In de Stand van de Uitvoering staat dat sociale zekerheid toegankelijker moet worden, onder andere door wet- en regelgeving te vereenvoudigen. Hoe pakken jullie dit samen aan?
Jan: ‘We zitten allebei ruim vijf jaar op deze plek en hebben het onderwerp vereenvoudiging vanaf de eerste dag opgepakt. SZW heeft de SVB gevraagd om een knelpuntenbrief, om de Kamer te informeren over wat er echt beter kan. Vrij snel daarna hebben we samen de eerste grote knelpunten aangepakt en zijn we wetgevingstrajecten gestart om tot vereenvoudiging te komen. Een voorbeeld daarvan is dat we de aanvraag voor dubbele kinderbijslag voor ouders van kinderen met een ernstige ziekte of aandoening hebben vereenvoudigd.’
Willem: ‘Een ander voorbeeld is de regeling Schuldig Nalatig, waarin mensen werden gekort op de AOW omdat ze ooit bepaalde premies niet betaald hadden. Dat was een supercomplexe regeling. De beste oplossing was om de regeling helemaal te schrappen. Dat hebben we ook gedaan. Dat werkte als een katalysator voor grotere trajecten waar we nu mee bezig zijn. Wat mooi is, is dat het ministerie ons als luisterend oor ziet. Het eerste contact van de burger is altijd via een uitvoeringsorganisatie. Wij zijn het gezicht van het beleid en dus ook de plek waar signalen binnenkomen.’

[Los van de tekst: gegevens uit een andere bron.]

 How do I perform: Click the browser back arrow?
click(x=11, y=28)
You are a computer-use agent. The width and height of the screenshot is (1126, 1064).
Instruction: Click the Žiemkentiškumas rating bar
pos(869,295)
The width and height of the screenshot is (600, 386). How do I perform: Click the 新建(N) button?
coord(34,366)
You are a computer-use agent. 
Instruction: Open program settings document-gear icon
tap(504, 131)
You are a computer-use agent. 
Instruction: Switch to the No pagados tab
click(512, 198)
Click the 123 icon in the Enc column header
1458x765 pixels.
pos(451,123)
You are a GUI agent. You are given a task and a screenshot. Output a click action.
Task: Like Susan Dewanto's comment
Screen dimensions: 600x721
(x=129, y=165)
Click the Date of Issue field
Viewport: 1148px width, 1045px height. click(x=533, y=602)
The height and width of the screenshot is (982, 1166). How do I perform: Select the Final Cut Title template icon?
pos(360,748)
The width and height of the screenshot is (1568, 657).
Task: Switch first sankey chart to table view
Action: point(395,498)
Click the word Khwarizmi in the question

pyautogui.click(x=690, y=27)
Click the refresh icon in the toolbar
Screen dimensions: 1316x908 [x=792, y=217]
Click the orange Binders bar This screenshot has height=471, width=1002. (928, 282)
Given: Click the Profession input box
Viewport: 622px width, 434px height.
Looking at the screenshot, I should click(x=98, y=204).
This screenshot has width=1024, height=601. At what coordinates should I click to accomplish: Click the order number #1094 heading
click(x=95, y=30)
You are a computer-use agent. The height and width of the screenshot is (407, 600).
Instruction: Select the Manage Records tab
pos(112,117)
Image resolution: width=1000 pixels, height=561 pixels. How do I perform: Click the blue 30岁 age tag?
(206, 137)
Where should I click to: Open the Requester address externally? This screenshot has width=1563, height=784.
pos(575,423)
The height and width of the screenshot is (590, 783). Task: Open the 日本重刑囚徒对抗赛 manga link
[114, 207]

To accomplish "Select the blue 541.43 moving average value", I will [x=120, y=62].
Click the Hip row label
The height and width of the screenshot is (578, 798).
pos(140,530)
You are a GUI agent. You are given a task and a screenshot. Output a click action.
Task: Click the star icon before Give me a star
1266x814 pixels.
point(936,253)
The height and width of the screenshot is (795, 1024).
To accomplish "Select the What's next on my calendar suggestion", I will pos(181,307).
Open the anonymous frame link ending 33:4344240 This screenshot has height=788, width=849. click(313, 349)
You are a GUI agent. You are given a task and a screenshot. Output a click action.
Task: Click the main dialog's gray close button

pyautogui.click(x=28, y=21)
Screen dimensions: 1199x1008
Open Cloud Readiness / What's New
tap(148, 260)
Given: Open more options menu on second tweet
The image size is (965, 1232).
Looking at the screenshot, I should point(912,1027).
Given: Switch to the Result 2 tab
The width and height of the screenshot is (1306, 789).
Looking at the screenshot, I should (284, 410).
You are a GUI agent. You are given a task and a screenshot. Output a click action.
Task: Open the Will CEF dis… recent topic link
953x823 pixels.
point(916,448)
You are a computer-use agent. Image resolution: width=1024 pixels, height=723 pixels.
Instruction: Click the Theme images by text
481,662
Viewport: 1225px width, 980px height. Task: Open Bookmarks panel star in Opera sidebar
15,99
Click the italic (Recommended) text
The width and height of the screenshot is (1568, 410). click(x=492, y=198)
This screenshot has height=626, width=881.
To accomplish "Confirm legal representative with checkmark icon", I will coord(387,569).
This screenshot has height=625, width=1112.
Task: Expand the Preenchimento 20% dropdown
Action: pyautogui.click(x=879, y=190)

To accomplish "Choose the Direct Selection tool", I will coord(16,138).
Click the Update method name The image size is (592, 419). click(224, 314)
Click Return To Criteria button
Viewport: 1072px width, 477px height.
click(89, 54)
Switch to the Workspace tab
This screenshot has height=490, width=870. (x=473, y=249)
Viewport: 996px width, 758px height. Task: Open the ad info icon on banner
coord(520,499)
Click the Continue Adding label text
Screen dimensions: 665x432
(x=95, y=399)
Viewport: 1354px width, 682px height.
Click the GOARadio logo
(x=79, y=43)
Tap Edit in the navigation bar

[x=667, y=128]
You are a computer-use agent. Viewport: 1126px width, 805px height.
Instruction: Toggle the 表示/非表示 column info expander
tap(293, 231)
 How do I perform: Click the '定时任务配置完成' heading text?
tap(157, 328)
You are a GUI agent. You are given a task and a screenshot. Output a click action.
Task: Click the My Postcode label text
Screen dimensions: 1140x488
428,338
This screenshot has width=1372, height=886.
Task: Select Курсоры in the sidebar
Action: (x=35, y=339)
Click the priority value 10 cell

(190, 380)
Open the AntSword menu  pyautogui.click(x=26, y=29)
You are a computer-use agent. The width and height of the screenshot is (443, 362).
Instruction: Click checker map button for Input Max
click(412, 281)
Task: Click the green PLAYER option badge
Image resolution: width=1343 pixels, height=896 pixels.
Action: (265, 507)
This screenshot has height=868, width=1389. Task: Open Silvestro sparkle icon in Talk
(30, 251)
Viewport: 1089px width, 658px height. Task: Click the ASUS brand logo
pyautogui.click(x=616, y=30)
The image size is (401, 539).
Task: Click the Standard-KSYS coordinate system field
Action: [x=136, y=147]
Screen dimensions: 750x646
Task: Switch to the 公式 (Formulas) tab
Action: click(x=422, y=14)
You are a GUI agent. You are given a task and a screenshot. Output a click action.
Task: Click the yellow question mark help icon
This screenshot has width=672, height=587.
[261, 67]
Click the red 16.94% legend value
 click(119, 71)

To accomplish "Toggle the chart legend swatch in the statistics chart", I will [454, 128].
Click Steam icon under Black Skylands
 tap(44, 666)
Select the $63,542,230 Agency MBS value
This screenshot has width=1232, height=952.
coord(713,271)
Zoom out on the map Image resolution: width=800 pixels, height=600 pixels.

‘Vereenvoudiging is ook noodzakelijk om het werk überhaupt gedaan te krijgen’
Wat kenmerkt jullie samenwerking?
Willem: ‘We hebben respect voor elkaars rol. Ik ben van de uitvoering, Jan is van het politiek-ambtelijke samenspel. Door dat expliciet te maken, weten we wie wat doet. En we weten wat we aan elkaar hebben. We hebben geen vaste PO’s, maar voelen aan wanneer we elkaar even moeten bellen.’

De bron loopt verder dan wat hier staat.